Una buona parte dei santi del calendario sono dei monaci soprattutto se appartengono al Medioevo. In Toscana poi i santi vissuti nell’eremo sono numerosissimi. Basta pensare a san Giovanni Gualberto, il fondatore di Vallombosa, e a tutti i suoi seguaci.  Io  personalmente vivo in una zona assediata da tre santi patroni romiti l’uno accanto all’altro: Santa Verdiana a Castelfiorentino, Beata Giulia a Certaldo, San Vivaldo a Montaione. E tuttavia finora non sono mai riuscito a entusiasmarmi per questi santi nonostante la grande devozione che ancora li circonda. Il loro murarsi in una cella o rintanarsi dentro il ceppo di una quercia mi sembrava un esempio anacronistico e senza eco oggi che i santi varcano gli oceani per portare carità.

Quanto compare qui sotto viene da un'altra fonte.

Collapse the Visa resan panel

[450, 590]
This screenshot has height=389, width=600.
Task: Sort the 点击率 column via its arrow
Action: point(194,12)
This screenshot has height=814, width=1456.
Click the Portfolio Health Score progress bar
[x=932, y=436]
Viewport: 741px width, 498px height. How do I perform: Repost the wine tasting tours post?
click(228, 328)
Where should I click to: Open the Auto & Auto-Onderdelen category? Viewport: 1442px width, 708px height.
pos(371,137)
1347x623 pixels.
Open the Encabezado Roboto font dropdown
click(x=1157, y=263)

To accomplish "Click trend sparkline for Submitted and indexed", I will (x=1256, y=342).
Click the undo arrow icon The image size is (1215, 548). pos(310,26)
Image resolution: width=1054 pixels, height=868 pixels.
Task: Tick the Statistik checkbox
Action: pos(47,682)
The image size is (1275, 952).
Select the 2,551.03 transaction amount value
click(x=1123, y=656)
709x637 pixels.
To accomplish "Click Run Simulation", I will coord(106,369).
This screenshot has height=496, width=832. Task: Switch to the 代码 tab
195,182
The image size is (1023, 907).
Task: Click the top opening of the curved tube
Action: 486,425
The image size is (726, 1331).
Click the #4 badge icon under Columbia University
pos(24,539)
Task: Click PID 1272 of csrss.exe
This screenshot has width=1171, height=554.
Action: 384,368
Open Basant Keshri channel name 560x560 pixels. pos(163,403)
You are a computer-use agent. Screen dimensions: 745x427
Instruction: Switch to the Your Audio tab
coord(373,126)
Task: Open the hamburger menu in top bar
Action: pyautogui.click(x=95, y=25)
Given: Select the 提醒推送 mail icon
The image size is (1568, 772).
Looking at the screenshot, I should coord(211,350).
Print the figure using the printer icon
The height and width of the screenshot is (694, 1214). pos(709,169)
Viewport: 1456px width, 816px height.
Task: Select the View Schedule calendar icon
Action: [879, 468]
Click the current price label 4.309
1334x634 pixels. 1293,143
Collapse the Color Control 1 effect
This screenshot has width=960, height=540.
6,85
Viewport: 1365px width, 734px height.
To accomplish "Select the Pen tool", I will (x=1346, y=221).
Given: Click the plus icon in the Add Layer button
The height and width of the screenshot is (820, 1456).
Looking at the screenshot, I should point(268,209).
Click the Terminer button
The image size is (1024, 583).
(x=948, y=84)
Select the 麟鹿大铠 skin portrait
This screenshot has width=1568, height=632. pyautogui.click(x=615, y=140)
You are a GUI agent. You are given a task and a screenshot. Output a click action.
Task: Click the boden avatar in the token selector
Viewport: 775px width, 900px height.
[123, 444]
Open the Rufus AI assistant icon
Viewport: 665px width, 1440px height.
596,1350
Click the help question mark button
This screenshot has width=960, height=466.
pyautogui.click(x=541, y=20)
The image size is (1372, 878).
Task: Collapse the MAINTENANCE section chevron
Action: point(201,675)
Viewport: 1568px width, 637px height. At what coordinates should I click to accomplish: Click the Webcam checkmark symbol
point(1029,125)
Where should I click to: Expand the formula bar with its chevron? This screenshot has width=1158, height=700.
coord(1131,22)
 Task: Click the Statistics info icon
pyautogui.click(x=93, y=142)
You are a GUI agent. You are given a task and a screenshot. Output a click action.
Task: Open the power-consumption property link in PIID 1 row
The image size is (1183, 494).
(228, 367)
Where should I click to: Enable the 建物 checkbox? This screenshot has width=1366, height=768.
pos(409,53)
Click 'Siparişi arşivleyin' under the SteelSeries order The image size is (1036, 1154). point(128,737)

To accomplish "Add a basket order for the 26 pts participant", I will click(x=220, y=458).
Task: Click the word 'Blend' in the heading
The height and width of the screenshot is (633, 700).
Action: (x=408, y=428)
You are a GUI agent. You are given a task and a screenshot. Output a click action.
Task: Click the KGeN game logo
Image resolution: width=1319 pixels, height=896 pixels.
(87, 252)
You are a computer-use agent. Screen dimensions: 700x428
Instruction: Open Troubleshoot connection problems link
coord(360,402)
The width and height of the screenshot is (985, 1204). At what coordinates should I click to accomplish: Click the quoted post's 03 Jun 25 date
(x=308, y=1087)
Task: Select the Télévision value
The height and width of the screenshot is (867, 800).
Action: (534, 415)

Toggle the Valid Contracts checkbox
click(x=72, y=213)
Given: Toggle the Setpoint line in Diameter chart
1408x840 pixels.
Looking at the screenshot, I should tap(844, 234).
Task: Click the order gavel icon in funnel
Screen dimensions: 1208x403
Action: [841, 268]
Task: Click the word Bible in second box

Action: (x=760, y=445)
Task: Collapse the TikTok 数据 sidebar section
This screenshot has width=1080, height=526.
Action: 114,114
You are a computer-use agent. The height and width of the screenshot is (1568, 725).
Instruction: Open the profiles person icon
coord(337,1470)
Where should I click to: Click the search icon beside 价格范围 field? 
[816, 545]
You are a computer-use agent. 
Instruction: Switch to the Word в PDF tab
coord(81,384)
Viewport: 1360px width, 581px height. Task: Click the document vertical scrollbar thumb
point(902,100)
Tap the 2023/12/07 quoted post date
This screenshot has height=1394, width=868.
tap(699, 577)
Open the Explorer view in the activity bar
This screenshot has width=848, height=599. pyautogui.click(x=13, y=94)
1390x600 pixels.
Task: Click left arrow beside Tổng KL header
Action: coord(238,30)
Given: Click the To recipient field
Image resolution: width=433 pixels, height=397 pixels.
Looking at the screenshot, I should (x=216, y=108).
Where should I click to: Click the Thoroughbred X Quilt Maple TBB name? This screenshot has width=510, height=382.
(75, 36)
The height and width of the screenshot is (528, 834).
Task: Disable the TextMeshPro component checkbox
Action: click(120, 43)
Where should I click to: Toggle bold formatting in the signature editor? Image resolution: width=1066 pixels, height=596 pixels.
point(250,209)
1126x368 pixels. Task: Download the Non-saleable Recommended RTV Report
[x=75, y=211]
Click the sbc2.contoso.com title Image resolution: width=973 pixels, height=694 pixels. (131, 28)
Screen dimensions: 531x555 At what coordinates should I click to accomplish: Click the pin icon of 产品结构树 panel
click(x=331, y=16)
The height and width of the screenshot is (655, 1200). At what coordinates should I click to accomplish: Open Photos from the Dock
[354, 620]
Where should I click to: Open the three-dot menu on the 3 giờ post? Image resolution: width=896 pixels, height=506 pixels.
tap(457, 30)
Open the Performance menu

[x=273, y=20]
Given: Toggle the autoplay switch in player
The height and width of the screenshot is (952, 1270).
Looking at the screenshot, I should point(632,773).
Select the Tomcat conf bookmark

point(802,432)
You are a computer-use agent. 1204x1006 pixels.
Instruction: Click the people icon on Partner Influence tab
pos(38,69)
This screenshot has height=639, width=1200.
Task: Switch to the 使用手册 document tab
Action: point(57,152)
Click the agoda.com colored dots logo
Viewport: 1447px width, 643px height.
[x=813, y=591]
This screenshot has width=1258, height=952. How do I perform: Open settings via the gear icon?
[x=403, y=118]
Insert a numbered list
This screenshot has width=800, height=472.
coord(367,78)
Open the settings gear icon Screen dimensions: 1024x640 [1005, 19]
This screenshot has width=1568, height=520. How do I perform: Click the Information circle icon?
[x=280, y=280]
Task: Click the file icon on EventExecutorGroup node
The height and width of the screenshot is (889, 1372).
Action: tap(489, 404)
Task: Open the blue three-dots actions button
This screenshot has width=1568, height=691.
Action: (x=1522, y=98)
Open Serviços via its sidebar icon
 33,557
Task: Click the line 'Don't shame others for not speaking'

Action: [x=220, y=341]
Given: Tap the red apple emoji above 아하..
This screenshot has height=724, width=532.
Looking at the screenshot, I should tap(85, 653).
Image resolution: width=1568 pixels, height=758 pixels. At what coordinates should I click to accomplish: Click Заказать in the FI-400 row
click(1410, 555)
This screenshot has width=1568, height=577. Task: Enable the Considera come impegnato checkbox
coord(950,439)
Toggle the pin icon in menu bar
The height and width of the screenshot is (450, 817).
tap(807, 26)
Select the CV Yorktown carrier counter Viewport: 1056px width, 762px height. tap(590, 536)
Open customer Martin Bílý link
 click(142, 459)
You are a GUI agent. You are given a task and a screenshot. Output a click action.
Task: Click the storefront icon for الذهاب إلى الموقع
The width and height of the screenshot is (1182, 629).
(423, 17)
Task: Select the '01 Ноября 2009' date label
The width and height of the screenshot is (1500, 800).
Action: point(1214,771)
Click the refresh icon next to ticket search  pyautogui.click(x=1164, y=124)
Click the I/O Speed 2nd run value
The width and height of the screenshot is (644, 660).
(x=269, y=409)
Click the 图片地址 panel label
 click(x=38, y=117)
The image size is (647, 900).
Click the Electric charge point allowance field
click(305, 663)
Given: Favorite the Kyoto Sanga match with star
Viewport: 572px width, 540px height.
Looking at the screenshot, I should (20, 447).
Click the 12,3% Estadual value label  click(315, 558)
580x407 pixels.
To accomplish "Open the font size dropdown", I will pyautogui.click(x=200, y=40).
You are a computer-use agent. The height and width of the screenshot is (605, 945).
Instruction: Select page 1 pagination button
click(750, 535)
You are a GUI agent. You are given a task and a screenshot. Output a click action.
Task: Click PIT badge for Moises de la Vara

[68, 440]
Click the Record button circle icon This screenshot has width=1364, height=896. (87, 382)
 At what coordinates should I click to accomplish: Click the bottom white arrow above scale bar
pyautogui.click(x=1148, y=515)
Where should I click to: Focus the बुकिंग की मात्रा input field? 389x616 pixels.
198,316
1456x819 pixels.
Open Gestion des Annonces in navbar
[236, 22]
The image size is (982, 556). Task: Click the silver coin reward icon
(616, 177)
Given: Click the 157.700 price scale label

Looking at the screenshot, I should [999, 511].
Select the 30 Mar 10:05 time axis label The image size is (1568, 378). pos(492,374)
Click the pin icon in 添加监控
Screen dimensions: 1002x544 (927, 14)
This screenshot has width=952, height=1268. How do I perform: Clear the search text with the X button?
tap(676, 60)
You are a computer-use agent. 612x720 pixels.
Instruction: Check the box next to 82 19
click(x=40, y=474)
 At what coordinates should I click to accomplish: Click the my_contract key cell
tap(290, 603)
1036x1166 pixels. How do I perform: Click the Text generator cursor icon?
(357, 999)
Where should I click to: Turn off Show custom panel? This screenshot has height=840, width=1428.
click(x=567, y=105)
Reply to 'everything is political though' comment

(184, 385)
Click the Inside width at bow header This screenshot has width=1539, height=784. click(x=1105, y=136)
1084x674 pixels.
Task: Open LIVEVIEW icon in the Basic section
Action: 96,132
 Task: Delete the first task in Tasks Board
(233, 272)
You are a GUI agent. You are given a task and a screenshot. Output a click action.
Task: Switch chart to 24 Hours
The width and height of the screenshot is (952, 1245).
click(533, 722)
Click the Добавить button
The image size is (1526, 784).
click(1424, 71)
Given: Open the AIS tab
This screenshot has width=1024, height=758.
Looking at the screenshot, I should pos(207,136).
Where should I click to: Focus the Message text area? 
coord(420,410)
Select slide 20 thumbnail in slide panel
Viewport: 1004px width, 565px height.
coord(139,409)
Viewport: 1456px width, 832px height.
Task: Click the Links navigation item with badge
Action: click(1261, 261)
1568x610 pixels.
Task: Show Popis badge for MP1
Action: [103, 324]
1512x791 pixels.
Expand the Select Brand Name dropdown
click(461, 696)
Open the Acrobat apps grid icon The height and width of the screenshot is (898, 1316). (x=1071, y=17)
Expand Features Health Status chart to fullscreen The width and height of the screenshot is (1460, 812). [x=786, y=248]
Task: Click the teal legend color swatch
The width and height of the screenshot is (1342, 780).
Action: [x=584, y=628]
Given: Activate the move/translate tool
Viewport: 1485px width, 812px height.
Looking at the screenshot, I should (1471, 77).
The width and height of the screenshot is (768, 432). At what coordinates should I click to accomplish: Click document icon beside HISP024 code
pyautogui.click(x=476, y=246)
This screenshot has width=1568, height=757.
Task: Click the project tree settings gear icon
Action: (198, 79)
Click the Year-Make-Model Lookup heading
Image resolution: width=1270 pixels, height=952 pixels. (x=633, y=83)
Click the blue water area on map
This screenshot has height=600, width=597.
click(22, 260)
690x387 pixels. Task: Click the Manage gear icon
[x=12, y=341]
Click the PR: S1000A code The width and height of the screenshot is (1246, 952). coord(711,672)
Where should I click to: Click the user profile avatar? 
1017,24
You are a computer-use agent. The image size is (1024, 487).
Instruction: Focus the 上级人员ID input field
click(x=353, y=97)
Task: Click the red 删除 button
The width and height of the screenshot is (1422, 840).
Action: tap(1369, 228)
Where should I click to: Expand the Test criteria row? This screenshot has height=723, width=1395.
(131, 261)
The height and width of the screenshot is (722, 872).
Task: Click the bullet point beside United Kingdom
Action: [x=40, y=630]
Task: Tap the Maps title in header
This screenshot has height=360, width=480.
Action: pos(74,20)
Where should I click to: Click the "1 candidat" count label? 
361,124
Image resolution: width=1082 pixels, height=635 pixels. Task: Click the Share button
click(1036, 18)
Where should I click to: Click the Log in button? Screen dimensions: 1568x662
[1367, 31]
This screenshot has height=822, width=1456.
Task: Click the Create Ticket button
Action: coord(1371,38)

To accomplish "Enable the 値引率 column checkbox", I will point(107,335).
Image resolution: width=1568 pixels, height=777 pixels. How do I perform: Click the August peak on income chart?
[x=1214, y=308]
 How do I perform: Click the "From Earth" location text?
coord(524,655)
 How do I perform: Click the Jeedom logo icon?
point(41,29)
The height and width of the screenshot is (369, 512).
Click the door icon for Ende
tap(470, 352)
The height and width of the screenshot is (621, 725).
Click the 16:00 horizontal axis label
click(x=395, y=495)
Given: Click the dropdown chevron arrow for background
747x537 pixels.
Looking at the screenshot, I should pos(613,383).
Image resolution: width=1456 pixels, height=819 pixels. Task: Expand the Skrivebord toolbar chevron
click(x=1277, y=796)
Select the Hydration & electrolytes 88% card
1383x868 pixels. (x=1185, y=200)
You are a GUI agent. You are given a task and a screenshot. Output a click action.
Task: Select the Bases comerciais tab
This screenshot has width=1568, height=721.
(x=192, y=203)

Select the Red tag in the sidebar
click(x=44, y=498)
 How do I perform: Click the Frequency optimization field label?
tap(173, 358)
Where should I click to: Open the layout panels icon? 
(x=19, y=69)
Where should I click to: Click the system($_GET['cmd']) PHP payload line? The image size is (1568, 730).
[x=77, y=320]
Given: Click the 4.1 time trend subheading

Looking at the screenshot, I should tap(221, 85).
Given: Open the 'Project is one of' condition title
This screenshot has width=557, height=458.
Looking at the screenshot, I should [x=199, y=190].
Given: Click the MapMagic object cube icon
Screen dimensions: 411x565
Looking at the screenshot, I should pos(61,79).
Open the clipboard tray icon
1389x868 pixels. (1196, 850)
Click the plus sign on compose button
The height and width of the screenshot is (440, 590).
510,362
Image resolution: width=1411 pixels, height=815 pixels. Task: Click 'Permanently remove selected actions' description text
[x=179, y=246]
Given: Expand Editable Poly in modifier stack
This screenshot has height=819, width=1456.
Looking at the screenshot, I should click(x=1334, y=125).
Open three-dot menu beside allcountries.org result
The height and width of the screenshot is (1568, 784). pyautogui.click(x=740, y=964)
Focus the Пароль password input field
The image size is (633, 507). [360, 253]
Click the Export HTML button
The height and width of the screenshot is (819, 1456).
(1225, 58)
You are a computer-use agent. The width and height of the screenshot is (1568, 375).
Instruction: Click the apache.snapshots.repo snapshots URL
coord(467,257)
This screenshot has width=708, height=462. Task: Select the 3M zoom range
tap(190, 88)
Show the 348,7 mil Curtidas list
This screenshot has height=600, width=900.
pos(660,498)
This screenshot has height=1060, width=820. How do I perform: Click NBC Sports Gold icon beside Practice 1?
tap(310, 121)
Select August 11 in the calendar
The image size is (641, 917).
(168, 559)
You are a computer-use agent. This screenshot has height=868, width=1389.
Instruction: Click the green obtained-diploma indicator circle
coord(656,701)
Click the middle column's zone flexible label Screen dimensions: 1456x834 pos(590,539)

Però sempre più mi accorgo che questi santi passati sulla terra quasi senza toccarla costituiscono ormai il giacimento fossile di una virtù, l’ascesi, che il mondo di oggi ha sepolto per sempre. E anche solo per questo bisognerebbe mettere questa virtù in vetrina come un mammuth riscoperto o al limite dichiararla patrimonio dell’umanità come tutti i miracoli culturali che il passato ha fatto e che il presente non riesce più a fare. Forse nella comunione dei santi si farà tesoro proprio dei digiuni di questi eremiti per farci perdonare tutto lo scialo del nostro tempo. Naturalmente ascesi è parola grossa.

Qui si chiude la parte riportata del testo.